The Relief Bills were generally measures of relief only, leaving the old statutes, oaths, and tests still on the Statute Book, and some of the chief officers of State had still to take them. The actual repeal of the disused tests and oaths of William III took place later.
In 1867, during the reign of Queen Victoria, the Declaration was repealed by the Office and Oath Act 1867 (30 & 31 Vict. c. 75). After this, the only person bound to pronounce the oath was the king himself at the commencement of his reign. The Promissory Oaths Act 1871 (34 & 35 Vict. c. 48) removed all the old Oaths of Allegiance. In 1891 the first attempt was made by Lord Herries in the House of Lords to get rid of the king's Declaration, but the amendments offered by the government were so insignificant that the Catholics themselves voted against their being proposed at all.

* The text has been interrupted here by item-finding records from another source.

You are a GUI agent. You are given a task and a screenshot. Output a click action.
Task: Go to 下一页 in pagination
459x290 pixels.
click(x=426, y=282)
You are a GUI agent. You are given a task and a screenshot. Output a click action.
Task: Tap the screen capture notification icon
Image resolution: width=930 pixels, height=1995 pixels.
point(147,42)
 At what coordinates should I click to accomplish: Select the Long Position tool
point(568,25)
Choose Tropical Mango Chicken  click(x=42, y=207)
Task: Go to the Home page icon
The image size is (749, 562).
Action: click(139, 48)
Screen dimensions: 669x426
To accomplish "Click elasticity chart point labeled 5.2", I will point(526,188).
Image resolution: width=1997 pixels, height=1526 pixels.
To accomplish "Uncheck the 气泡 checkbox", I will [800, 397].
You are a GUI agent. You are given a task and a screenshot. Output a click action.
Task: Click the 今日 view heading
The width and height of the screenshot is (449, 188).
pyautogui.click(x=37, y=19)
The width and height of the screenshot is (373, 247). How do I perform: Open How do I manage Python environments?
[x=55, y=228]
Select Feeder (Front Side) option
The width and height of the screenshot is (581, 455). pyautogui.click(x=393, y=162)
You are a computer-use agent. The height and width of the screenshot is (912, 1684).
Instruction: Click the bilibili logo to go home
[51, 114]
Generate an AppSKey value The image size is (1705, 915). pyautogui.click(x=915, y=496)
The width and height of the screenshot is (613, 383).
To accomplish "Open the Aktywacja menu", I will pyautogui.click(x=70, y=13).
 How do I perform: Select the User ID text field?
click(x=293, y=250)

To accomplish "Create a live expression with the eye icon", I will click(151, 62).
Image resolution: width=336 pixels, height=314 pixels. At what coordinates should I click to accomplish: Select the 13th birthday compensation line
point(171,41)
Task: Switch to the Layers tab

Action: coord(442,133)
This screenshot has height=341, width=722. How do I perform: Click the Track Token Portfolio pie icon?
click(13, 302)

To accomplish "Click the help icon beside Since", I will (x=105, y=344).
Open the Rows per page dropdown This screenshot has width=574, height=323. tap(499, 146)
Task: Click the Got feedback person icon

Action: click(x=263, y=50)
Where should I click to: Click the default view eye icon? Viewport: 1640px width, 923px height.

In 1901 strong resolutions were passed against its retention by the House of Commons of Canada, as also by its hierarchy, and these were emphasized by similar petitions from the hierarchies of Australia, and the Catholics of the English colonies. In 1904, 1905, and 1908 bills or motions to the same effect were introduced by Lord Braye, Lord Grey, Lord Llandaff, the Duke of Norfolk, and John Redmond, but without the desired effect. After the death of King Edward VII, however, King George V is believed to have urged the Government to bring in a repealing Act. This was done and public opinion, after some wavering, finally declared itself strongly on the side of the Bill, which was carried through both Houses by large majorities, and received Royal Assent on 3 August 1910, thus removing the last anti-Catholic oath or declaration from the English Constitution.